In [1]:
# import libararies
import os
import time
import csv
import logging
import re
from selenium import webdriver
from selenium.webdriver.common.by import By
from selenium.webdriver.chrome.service import Service
from selenium.webdriver.chrome.options import Options
from selenium.webdriver.support.ui import WebDriverWait
from selenium.webdriver.support import expected_conditions as EC
from selenium.common.exceptions import TimeoutException, NoSuchElementException
from webdriver_manager.chrome import ChromeDriverManager

In [2]:
# -------------------------
# Configuration Flags
# -------------------------
TEST_MODE = True        # Set to False to run through the entire page
ROWS_TO_SCRAPE = 5      # Only used when TEST_MODE is True



In [3]:
# -------------------------
# Logging configuration
# -------------------------
logging.basicConfig(
    filename='scraping_errors.log',
    level=logging.INFO,
    format='%(asctime)s - %(levelname)s - %(message)s'
)

# -------------------------
# Set up Selenium WebDriver using webdriver_manager
# -------------------------
chrome_options = Options()
chrome_options.add_argument('--headless')  # run in headless mode; comment out if debugging
driver = webdriver.Chrome(service=Service(ChromeDriverManager().install()), options=chrome_options)
wait = WebDriverWait(driver, 20)

In [4]:
# ------------------------------
# Main URL Scraper Configuration 
# ------------------------------
base_exhibitors_url = "https://kbis2025.smallworldlabs.com/exhibitors"
output_csv = r"C:\Users\jchan\csi360_fire_police\cabinet_vendors_list\cabinets\resources\output\vendor_list.csv"
exhibitor_data = []

try:
    # 1. Load the exhibitors page and wait for the table's tbody element
    logging.info(f"Loading exhibitors page: {base_exhibitors_url}")
    driver.get(base_exhibitors_url)
    # Use the full XPath to the table's tbody
    table_body_xpath = "/html/body/div[2]/div[3]/div[2]/div/div/div/section/div[5]/div[2]/div[1]/table/tbody"
    wait.until(EC.presence_of_element_located((By.XPATH, table_body_xpath)))
    table_body = driver.find_element(By.XPATH, table_body_xpath)
    
    rows = table_body.find_elements(By.TAG_NAME, "tr")
    logging.info(f"Found {len(rows)} rows in the exhibitors table.")

except Exception as e:
    logging.error(f"An error occurred while loading the exhibitors page: {e}")

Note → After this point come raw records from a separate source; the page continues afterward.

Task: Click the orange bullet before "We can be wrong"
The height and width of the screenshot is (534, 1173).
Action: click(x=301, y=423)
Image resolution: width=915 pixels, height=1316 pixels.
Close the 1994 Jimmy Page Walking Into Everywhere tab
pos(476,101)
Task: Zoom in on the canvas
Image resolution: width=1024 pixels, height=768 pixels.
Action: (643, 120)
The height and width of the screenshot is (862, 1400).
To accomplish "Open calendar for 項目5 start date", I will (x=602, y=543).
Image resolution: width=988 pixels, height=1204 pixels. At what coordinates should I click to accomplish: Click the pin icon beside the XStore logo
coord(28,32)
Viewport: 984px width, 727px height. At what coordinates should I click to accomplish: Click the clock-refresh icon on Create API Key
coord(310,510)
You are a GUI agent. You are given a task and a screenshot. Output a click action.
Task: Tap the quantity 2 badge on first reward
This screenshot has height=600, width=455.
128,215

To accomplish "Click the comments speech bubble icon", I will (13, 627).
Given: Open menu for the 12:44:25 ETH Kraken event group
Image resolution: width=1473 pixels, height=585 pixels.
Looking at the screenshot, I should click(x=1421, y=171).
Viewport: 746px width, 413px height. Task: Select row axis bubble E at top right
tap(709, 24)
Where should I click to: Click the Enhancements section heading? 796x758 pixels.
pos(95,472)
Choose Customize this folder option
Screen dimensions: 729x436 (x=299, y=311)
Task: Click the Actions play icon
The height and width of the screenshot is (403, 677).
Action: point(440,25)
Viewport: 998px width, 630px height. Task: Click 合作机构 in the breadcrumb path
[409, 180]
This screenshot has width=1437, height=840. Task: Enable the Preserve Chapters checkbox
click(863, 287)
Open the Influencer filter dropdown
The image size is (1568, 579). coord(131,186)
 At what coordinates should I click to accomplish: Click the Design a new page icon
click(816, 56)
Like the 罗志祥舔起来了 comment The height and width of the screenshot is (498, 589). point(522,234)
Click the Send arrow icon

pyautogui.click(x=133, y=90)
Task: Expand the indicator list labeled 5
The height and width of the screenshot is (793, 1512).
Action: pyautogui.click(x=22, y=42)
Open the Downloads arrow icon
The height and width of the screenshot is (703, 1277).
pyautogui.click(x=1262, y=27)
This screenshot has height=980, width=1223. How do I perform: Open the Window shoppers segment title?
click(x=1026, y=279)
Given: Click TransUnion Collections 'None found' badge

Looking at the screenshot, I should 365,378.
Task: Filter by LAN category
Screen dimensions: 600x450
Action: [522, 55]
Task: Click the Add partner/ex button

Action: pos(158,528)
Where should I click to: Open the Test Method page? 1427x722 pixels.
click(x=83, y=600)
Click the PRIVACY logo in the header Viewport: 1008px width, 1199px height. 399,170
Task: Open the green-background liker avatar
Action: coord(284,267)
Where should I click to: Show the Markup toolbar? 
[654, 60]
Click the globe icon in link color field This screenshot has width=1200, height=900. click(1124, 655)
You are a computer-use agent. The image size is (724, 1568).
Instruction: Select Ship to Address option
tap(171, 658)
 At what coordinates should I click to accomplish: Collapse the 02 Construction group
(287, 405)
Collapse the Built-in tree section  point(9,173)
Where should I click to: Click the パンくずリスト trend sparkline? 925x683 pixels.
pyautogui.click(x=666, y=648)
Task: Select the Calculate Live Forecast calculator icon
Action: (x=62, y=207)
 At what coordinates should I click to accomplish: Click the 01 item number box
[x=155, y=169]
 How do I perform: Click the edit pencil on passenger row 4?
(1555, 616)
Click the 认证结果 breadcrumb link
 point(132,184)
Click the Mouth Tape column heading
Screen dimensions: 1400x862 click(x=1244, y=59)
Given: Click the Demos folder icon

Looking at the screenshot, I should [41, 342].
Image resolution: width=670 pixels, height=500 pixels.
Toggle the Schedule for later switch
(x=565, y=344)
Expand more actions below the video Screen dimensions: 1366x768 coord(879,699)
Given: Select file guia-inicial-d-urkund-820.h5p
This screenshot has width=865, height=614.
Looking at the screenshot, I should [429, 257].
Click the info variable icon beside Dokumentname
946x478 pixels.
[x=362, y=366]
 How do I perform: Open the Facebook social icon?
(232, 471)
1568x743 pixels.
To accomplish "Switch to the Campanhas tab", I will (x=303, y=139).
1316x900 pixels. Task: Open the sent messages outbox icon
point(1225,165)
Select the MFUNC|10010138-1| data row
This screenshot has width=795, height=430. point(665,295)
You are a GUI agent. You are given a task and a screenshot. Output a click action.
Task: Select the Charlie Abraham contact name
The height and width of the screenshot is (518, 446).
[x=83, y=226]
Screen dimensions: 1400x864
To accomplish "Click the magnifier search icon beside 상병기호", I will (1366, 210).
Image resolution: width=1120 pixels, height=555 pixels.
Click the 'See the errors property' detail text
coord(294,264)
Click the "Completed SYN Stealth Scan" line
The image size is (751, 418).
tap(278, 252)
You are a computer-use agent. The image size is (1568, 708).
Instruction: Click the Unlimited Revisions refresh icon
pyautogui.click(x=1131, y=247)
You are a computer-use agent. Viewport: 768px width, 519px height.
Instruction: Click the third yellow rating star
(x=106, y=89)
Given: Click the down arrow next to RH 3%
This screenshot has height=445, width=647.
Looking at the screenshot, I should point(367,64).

# 2. Build a list of exhibitor URLs from the table
exhibitor_urls = []
for i, row in enumerate(rows):
    if TEST_MODE and i >= ROWS_TO_SCRAPE:
        logging.info("Test mode enabled: Stopping after processing first few rows.")
        break
    try:
        # Use relative XPath to get the link element from the row
        link_elem = row.find_element(By.XPATH, ".//td[2]/span/a")
        url = link_elem.get_attribute("href")
        exhibitor_urls.append(url)
    except NoSuchElementException as e:
        logging.error(f"Could not find exhibitor link in row {i+1}: {e}")

# 3. Iterate over each exhibitor URL to extract the website only
for i, url in enumerate(exhibitor_urls):
    logging.info(f"Processing exhibitor {i+1} URL: {url}")
    driver.get(url)
    # Wait for the upper section of the page to load
    wait.until(EC.presence_of_element_located((By.XPATH, "/html/body/div[2]/div[3]/div[1]")))
    
    try:
        # Extract the website using the provided absolute XPath
        website_xpath = "/html/body/div[2]/div[3]/div[1]/div/div/div/div/div/div/div[3]/div/div[1]/div[3]/div[2]"
        website = driver.find_element(By.XPATH, website_xpath).text.strip()
        exhibitor_data.append({"Website": website})
    except Exception as e:
        logging.error(f"Error extracting website for exhibitor at {url}: {e}")
    
    # Wait 2 seconds between processing exhibitors
    time.sleep(2)

# Ensure the driver is closed even if an error occurred
driver.quit()

# -------------------------
# Ensure the output directory exists
# -------------------------
output_dir = os.path.dirname(output_csv)
os.makedirs(output_dir, exist_ok=True)

# -------------------------
# Save extracted data to CSV
# -------------------------
csv_headers = ["Website"]
with open(output_csv, mode='w', newline='', encoding='utf-8') as file:
    writer = csv.DictWriter(file, fieldnames=csv_headers)
    writer.writeheader()
    for item in exhibitor_data:
        writer.writerow(item)

logging.info(f"Scraping completed. Data saved to {output_csv}.")
print(f"Scraping completed. Data saved to {output_csv}.")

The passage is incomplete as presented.